[EXTRACTED TEXT]:
______________________________
CRT is used to “explain social, political, and legal structures and power distribution through a ‘lens’ focusing on the concept of race, and experiences of racism”; in other words, it’s a “way of thinking about the world, especially the social norms…that govern society” that sees race as as something “used to oppress and exploit people of color,” and consequently seeks to “examine and challenge the ways race and racism implicitly and explicitly impact on social structures, practices and discourses”, with the ultimate goal of “transforming the relationship among race, racism, and power.”

It is hard to fault critical race theory for most of its criticisms of traditional liberalism and the historical treatment of ethnic minorities. I am not particularly interested in defending the actions that Europeans have done under the influence of the Enlightenment, whether it be slavery or segregation or any of their vestiges today. I agree that greed and power have gone unnamed in the development (shall we say conquest) of the modern world by capitalists. With the kernel of good within the American Dream there has been also the potential for hubris and excess and exploitation, both of the Earth and of her Children. The roots, I think, are fundamentally economic, but, plainly, the oppression has gone largely according to skin tone. I have no bones to pick with any of that.
______________________________
[REQUIREMENT A]:
For each statement below, say whether the passage on critical race theory agrees with it. Answer yes or no, and quote the deciding words of the passage exactly.
(i) The writer thinks the roots of the oppression are fundamentally economic.
(ii) The writer is keen to defend what Europeans did under the influence of the Enlightenment.
(iii) The passage describes critical race theory as seeing race as something used to oppress and exploit people of color.
[REQUIREMENT B]: Write the next part of the passage on critical race theory, continuing after its last sentence.
The records that come next are separate material and have nothing to do with the passage on critical race theory.

[RECORDS SHOWN]:
______________________________
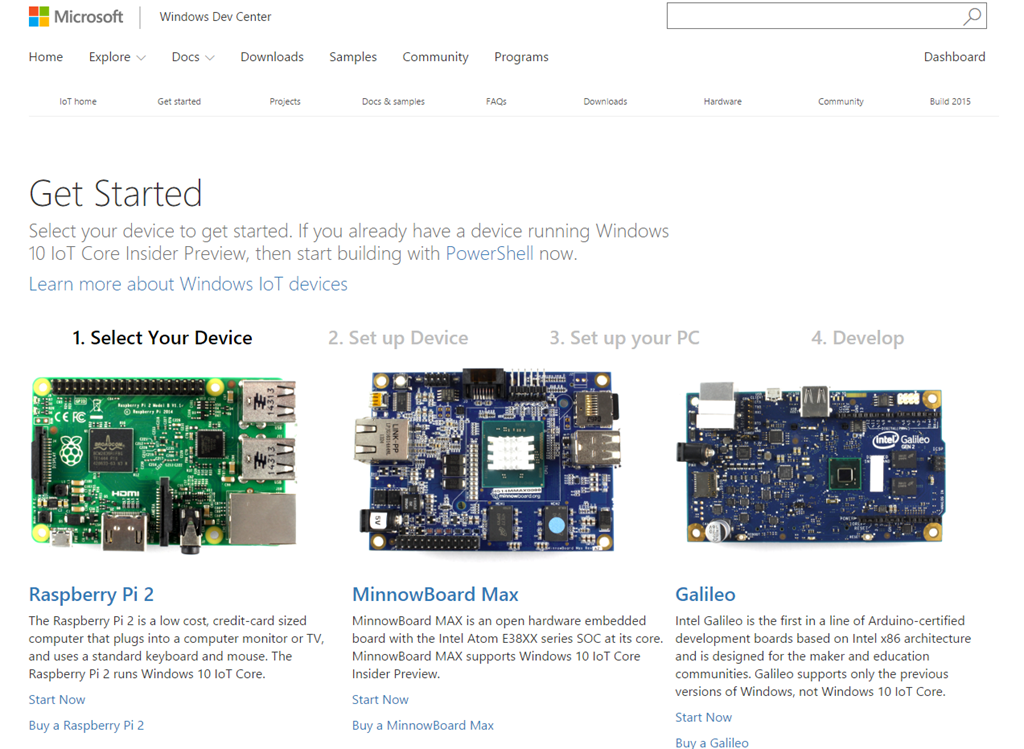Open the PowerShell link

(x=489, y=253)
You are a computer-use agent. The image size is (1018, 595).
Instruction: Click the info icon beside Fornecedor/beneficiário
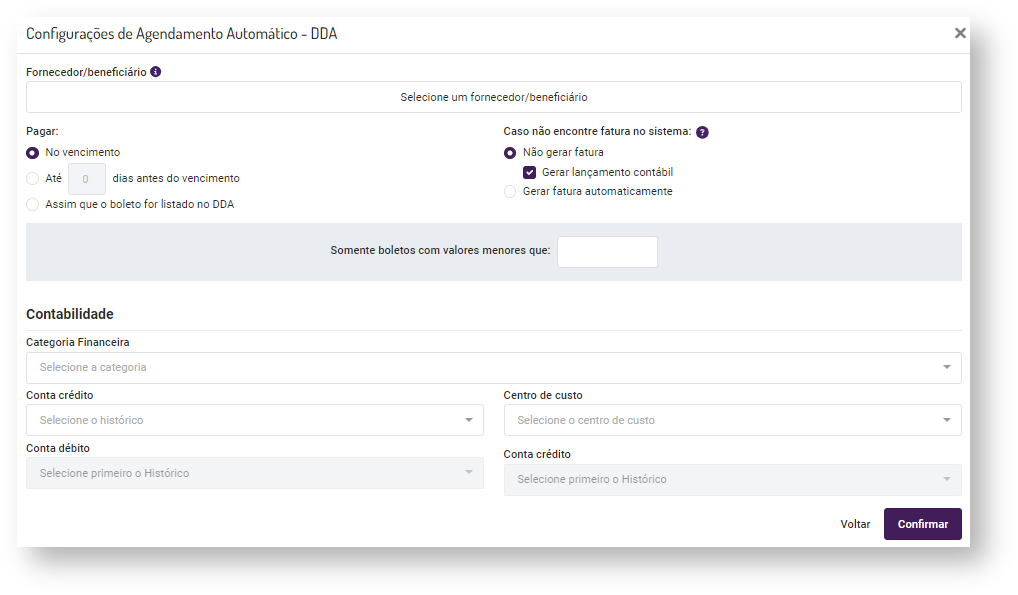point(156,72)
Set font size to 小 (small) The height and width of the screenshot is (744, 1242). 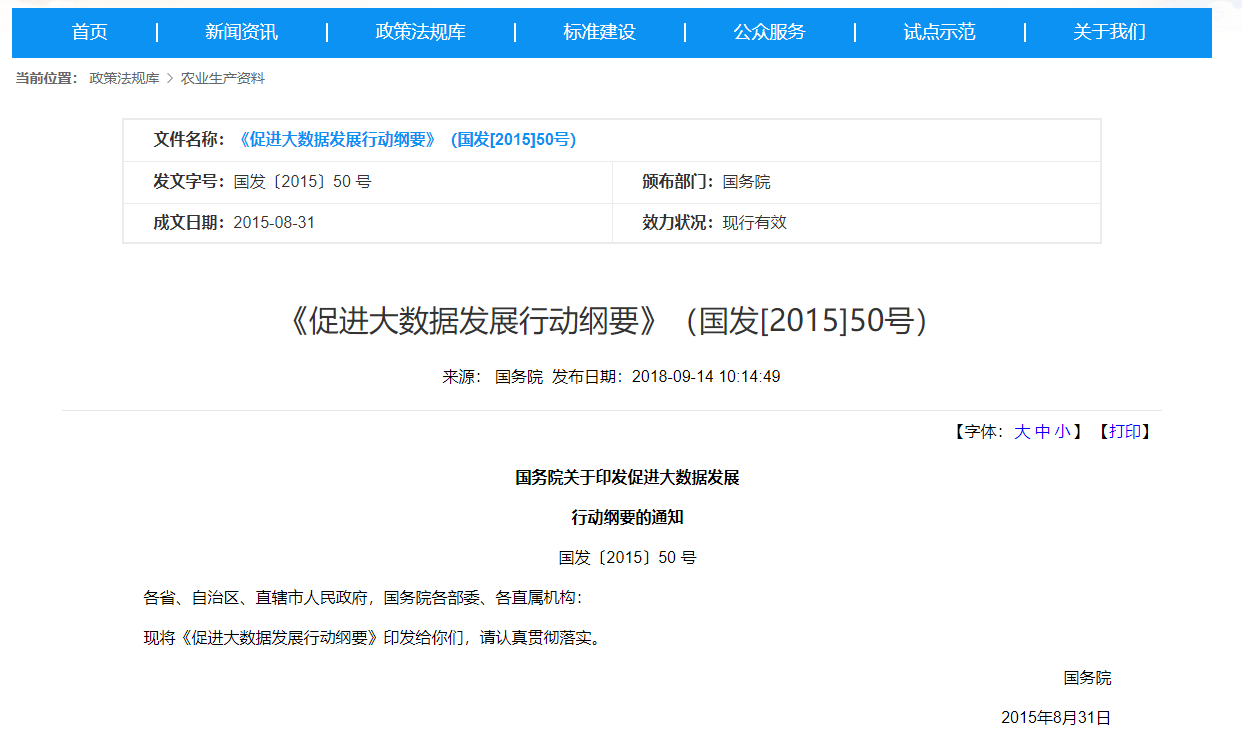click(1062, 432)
______________________________
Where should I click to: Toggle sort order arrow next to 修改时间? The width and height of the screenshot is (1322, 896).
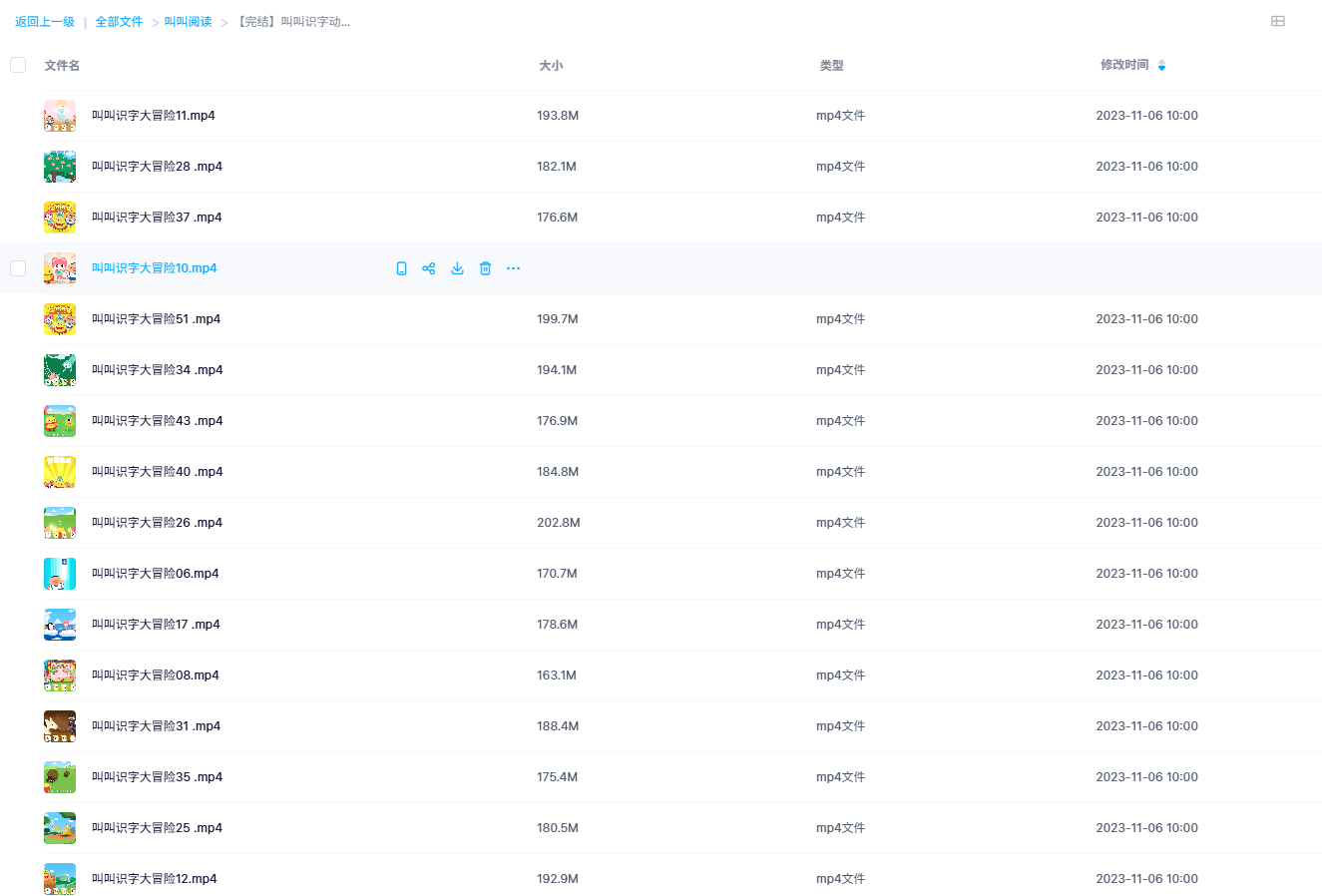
______________________________
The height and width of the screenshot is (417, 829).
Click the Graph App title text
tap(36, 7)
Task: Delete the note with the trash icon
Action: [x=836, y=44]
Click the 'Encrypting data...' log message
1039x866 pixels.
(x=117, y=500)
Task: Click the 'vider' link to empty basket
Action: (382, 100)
______________________________
[EXPECTED OUTPUT A]:
(i) Yes: "The roots, I think, are fundamentally economic"
(ii) No: "I am not particularly interested in defending the actions that Europeans have done under the influence of the Enlightenment"
(iii) Yes: "used to oppress and exploit people of color,"

[EXPECTED OUTPUT B]:
The worst and most harmful philosophies are not those that are baldly, laughably wrong, but those that are mostly right—they rightly critique some other wrong—and yet twist the truth at some key point, to the subtle distortion of the whole. I think this is the case with critical race theory. The twisting of the truth, I think, is that people are their race; that their race is the dominant and most determinative trait of a person, or a society. Feminists and modern gender theorists at least have more ammunition on this point, because sexuality does run deep in the human soul, so deep that it goes back to the very beginning, when God created us “male and female.” But race comes later, and, if there is any undeniable cry of those seeking racial justice, it is “People should not be judged by the color of their skin!” But this is precisely what critical race theory does. It places value on all people and all their ideas based on whether they are white or black or indigenous, whether they were (whether or not they knew it) an oppressor or an oppressed person, due to the color of their skin. In short, I believe critical race theory is wrong and harmful because it is racist.

It is one of the ironies of postmodern philosophies that, in attempting to rectify wrongs without the power of The Deliverer, they inadvertently perpetuate the very wrongs they sought to right. Communism, in its opposition to capitalism’s centralization of power into the hands of a few, solves this problem only by centralizing it further into the hands of the One, the State. And critical race theory, in attempting to rectify the wrongs of racism, only makes everything, and everyone, more racist.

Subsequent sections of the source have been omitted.